Angelina seketika disambut oleh sepuluh orang pelayan berseragam ala maid di depan gerbang. Mereka setengah membungkuk, lantas seseorang dari mereka menuntunnya masuk ke dalam dan menunjukkan kamar khusus padanya. Ruangan yang telah disiapkan Adam itu terletak di lantai empat. Angelina pun harus menaikinya melalui lift. Dia lagi-lagi berdecak kagum selepas empat orang pelayan menyambutnya dengan takzim.
“Tuan Ford akan segera kemari, Nona Wilson. Mohon, kesediaannya menunggu,” pinta seorang pelayan wanita yang mengantarnya.
“Ba-baiklah.”
Pelayan berkepang dua itu pamit setelah menyampaikan pesan agar memanggilnya jika membutuhkan sesuatu; jenis sajian yang ingin dia makan atau minyak esensial di bathub, apa saja. Angelina kembali mengangguk mengiyakan sebab kepalanya mulai pening. Dia belum tidur, apalagi sarapan. Wanita itu memutuskan untuk duduk di pinggir ranjang king size yang sanggup diisi tiga hingga empat orang dewasa di sana dengan raut wajah kusut.
Ingatan tentang perilaku buruk Rupert menciptakan kabut yang makin lama makin mengembun di sudut matanya. Dia memaki sang ayah berulang kali sebelum akhirnya sosok rupawan yang sedang berdiri di dekat pintu itu hadir menertawakannya. Adam melipat kedua tangannya di dada, sementara sepasang matanya dinginnya memandangi Angelina dengan tatapan mencemooh. Sorot yang selalu dia berikan terhadap wanita itu.
“Apa kau akan terus-menerus meratapinya?”
Isak tangis Angelina spontan berhenti, “Ka-kau.”
“Apa kau suka kamar barumu?”
Angelina mengusap jejak air mata di kedua pipinya. Ada masalah lain yang jauh lebih besar daripada sekadar mengutuk Rupert yang tengah menantinya sekarang; Adam. Pria itu tak akan membiarkan hidupnya tenang sampai dua tahun berikutnya.

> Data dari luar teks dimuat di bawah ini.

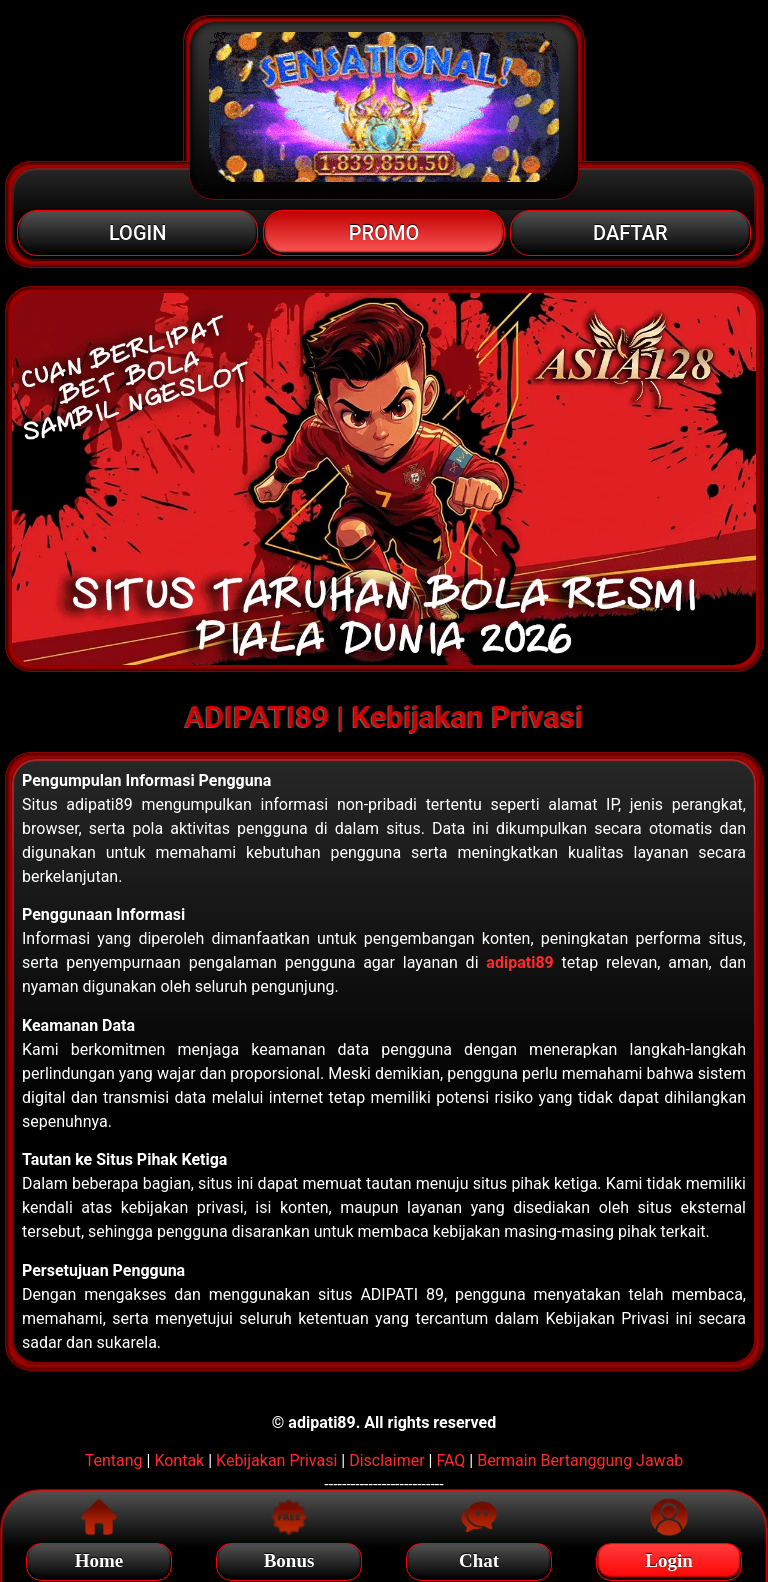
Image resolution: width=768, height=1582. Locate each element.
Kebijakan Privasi (276, 1460)
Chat (479, 1557)
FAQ (450, 1460)
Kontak (179, 1460)
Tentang (114, 1460)
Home (99, 1557)
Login (669, 1557)
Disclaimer (386, 1460)
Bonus (289, 1557)
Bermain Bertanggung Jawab (580, 1460)
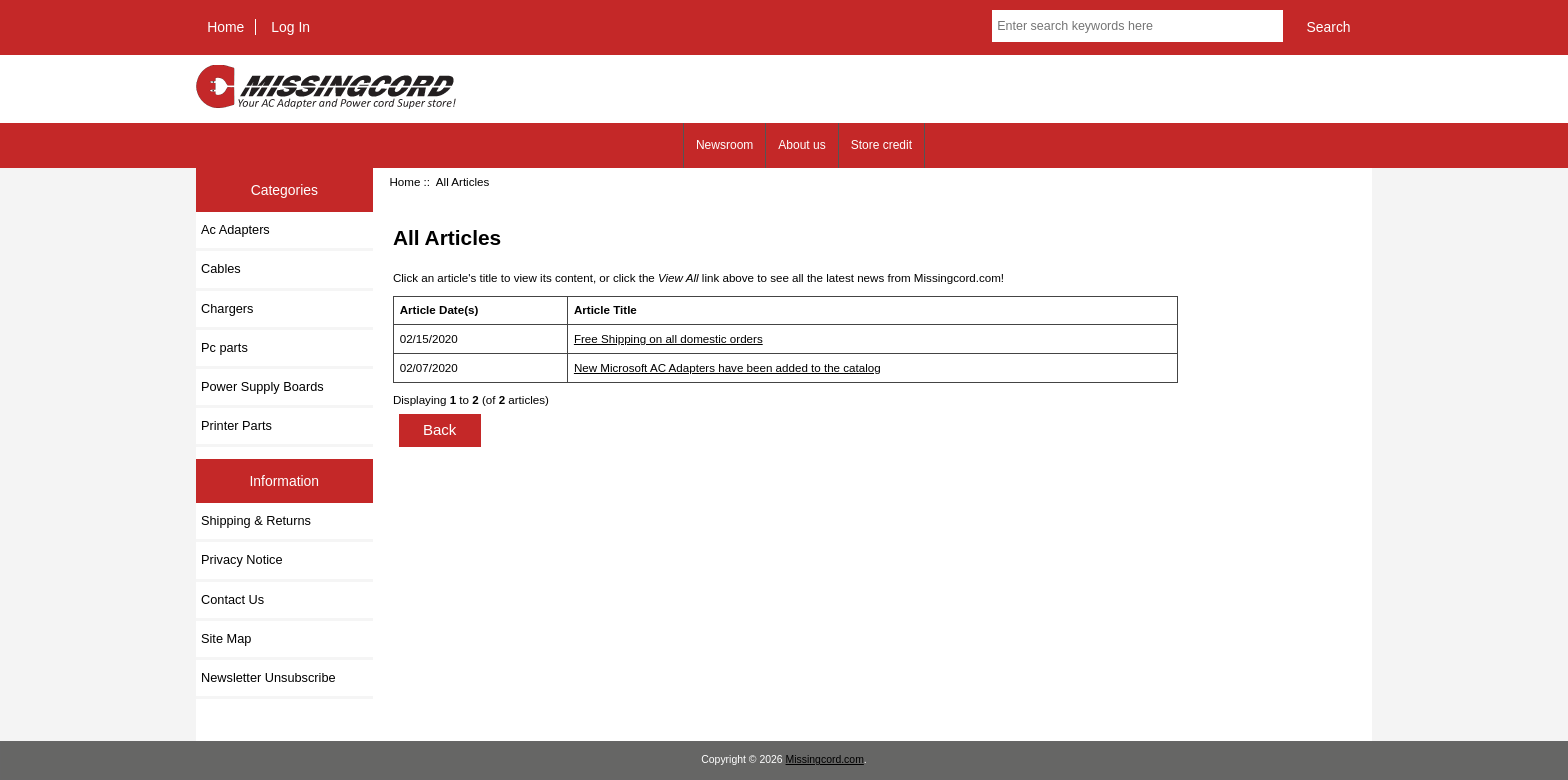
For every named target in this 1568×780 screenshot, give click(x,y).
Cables (221, 268)
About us (801, 145)
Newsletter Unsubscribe (268, 677)
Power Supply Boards (262, 386)
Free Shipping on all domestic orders (668, 338)
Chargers (227, 308)
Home (225, 27)
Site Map (226, 638)
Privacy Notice (241, 559)
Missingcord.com (825, 759)
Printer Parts (236, 425)
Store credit (881, 145)
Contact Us (232, 599)
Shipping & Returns (256, 520)
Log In (290, 27)
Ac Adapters (235, 229)
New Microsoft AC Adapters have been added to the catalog (727, 367)
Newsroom (724, 145)
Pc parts (224, 347)
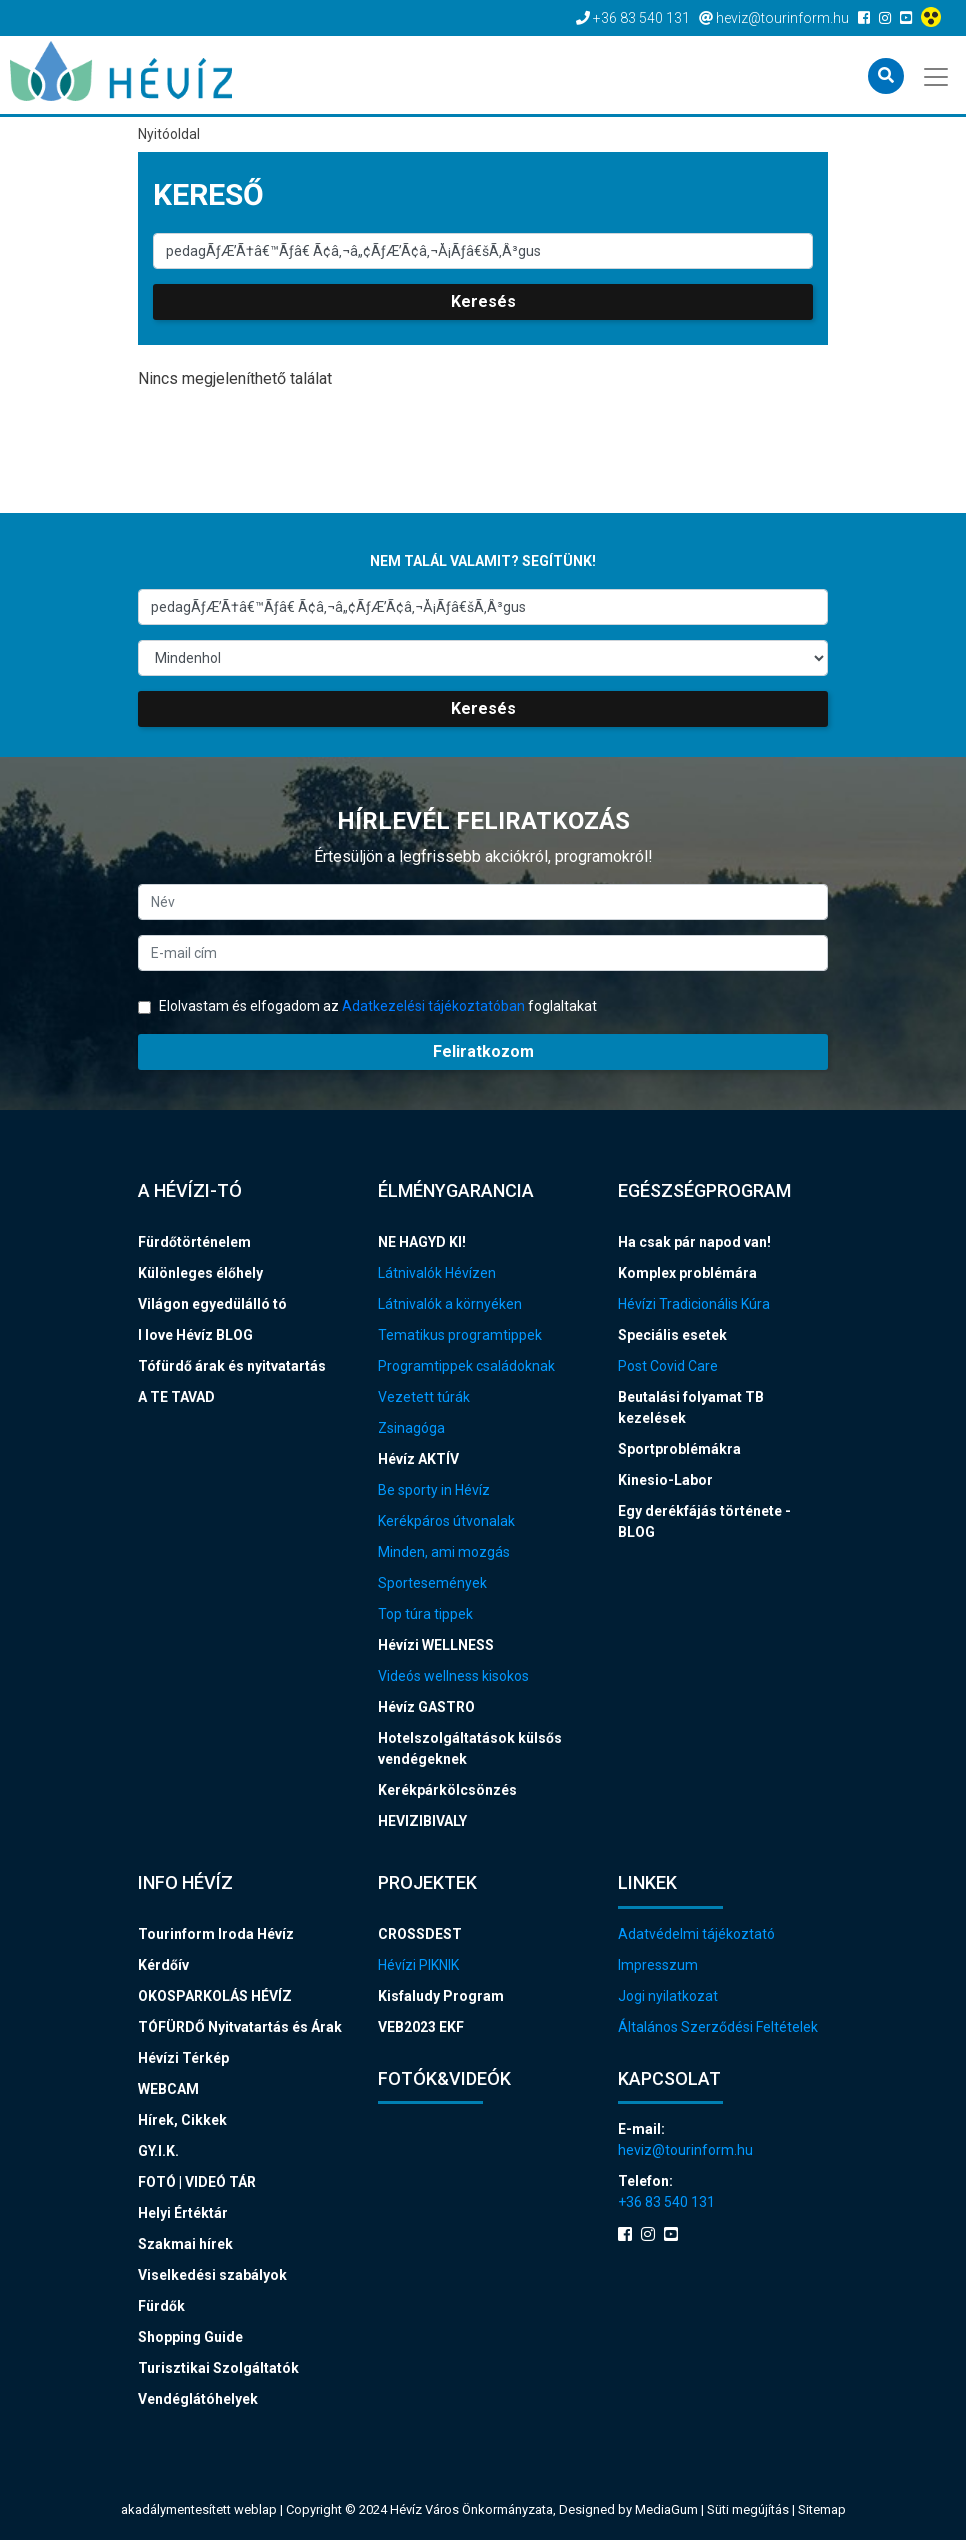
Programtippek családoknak (466, 1366)
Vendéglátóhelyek (198, 2399)
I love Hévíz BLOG (195, 1335)
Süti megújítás (749, 2509)
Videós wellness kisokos (453, 1676)
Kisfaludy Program (441, 1996)
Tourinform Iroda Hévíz (216, 1934)
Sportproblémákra (679, 1449)
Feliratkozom (483, 1051)
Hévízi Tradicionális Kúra (694, 1304)
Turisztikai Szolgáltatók (218, 2368)
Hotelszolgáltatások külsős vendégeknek (470, 1748)
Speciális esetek (672, 1335)
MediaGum (666, 2509)
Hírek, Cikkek (182, 2120)
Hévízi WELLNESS (436, 1645)
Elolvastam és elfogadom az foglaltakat (367, 1006)
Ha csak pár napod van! (694, 1242)
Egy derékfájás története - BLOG (704, 1521)
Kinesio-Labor (665, 1480)
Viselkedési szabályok (212, 2275)
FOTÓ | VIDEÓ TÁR (197, 2182)
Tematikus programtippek (460, 1335)
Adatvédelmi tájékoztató (696, 1934)
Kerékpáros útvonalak (446, 1521)
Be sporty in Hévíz (434, 1490)
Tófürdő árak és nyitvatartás (232, 1366)
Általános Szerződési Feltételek (718, 2027)
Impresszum (658, 1965)
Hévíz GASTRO (426, 1707)
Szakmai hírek (185, 2244)
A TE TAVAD (176, 1397)
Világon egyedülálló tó (212, 1304)
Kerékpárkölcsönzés (447, 1790)
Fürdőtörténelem (194, 1242)
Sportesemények (432, 1583)
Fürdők (161, 2306)
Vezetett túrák (424, 1397)
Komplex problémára (687, 1273)
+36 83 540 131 (666, 2202)
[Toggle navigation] (937, 75)
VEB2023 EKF (421, 2027)
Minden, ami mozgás (444, 1552)
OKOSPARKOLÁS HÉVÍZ (215, 1996)
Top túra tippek (425, 1614)
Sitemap (822, 2509)
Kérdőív (163, 1965)
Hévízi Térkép (183, 2058)
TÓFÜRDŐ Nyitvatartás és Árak (240, 2027)
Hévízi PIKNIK (418, 1965)
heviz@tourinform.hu (685, 2150)
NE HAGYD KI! (422, 1242)
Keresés (483, 301)
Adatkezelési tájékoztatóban (433, 1006)
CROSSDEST (420, 1934)
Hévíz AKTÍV (418, 1459)
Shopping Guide (190, 2337)
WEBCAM (168, 2089)
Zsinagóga (411, 1428)
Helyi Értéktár (183, 2213)
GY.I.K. (158, 2151)
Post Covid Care (668, 1366)
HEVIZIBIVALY (422, 1821)
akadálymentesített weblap (199, 2509)
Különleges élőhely (200, 1273)
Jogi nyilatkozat (668, 1996)
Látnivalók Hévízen (437, 1273)
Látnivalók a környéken (450, 1304)
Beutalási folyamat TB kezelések (691, 1407)
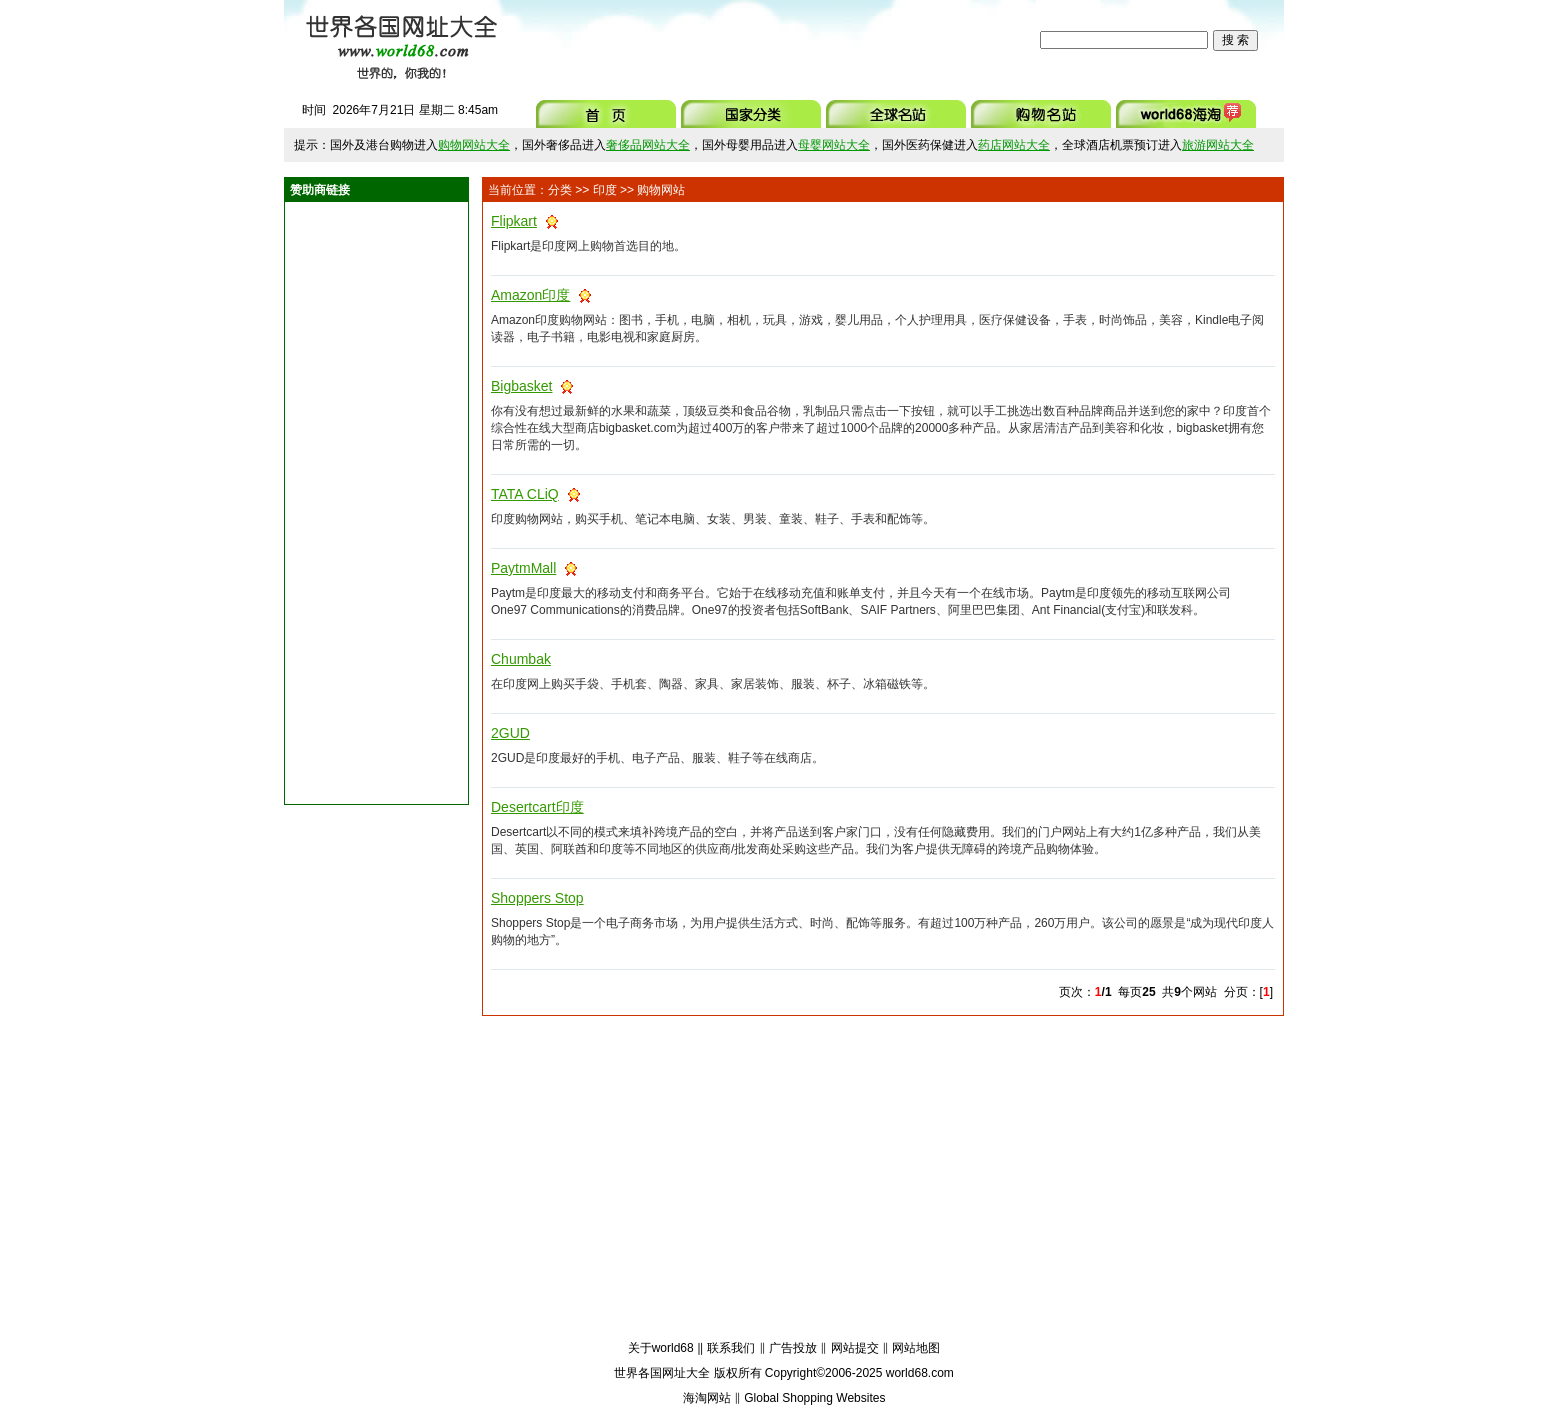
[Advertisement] (773, 40)
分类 (560, 190)
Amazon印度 (530, 295)
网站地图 (916, 1348)
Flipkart (514, 221)
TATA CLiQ (525, 494)
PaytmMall (523, 568)
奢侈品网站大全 (648, 145)
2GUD (510, 733)
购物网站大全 (474, 145)
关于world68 (661, 1348)
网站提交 (855, 1348)
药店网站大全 (1014, 145)
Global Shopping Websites (814, 1398)
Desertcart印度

“Aku bertanya padamu, Angelina. Jawab aku. Apa kau suka kamar barumu?” sambungnya lagi.
“Kupikir agak berlebihan. Maksudku, suasananya memang nyaman, tetapi terlalu besar untuk ditinggali sendiri.”
“Kau hanya harus membiasakan diri. Kau tinggal di kamar yang kecil sebelumnya. Satu lagi, mengapa kau mengira kau akan sendiri?”
Angelina melihat kedua alis Adam yang tebal bertaut dan wanita itu pun menyahut, “A-apa kau juga tidur di kamar yang sama denganku, Tuan Ford?”
“Tentu saja. Apa kau pikir aku menyewamu sebagai piala untuk dipajang? Kita punya program bercinta hingga kau hamil.”
Jadwal terprogram itu akan membuat Adam mengoyak tubuh Angelina yang malang. Dia terperangah dan tetesan bening lagi-lagi merebak menuruni wajahnya. Rasanya sulit mengontrol diri di dekat pria itu.
“Aku mengerti wanita adalah makhluk emosional, tetapi kau selalu menjual air matamu.”
“Terima kasih atas perhatianmu, Tuan Ford. Anggap saja aku memang seperti itu,” desis Angelina yang menahan rasa marahnya.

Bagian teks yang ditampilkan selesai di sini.